Berat A. answered 05/22/24
Experienced tutor with a passion for teaching STEM subjects
Hello Freddie,
Let's break down how negative Net Capital Outflow (NCO) reduces the demand for loanable funds step by step:
1. Definition of Negative NCO: Negative NCO occurs when a country borrows more from foreign sources than it lends to them. This means that the country is relying on foreign savings to finance its investment beyond what its domestic savings can cover.
2. Effect on Domestic Savings: Since the country's investment exceeds its domestic savings, there is a shortfall in available funds for investment from domestic sources alone.
3. Need for Foreign Financing: To bridge this gap, the country turns to foreign sources to borrow funds. Foreign investors are willing to lend to the country, attracted by investment opportunities or other factors such as higher interest rates compared to their own countries.

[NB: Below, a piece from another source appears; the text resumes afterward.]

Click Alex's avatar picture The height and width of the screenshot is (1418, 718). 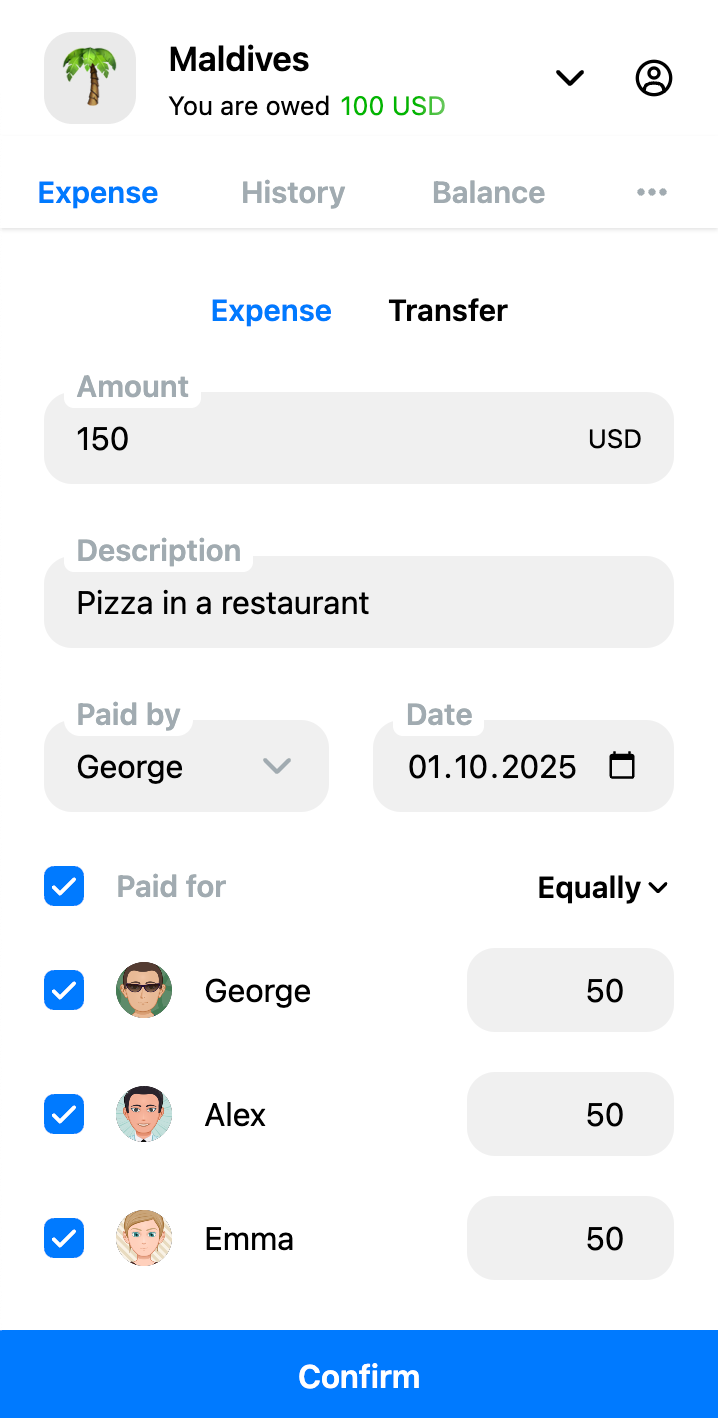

4. Increased Availability of Foreign Funds: With negative NCO, the country gains access to additional funds from abroad. These foreign funds supplement domestic savings and increase the pool of loanable funds available for domestic borrowers.
5. Impact on Domestic Borrowing: The availability of foreign funds at potentially lower interest rates reduces the demand for loanable funds domestically. Borrowers, whether they are businesses seeking capital for expansion or individuals looking for loans, may prefer to borrow from foreign sources due to the cheaper financing options available.
In summary, negative NCO reduces the demand for loanable funds domestically by increasing the availability of foreign capital.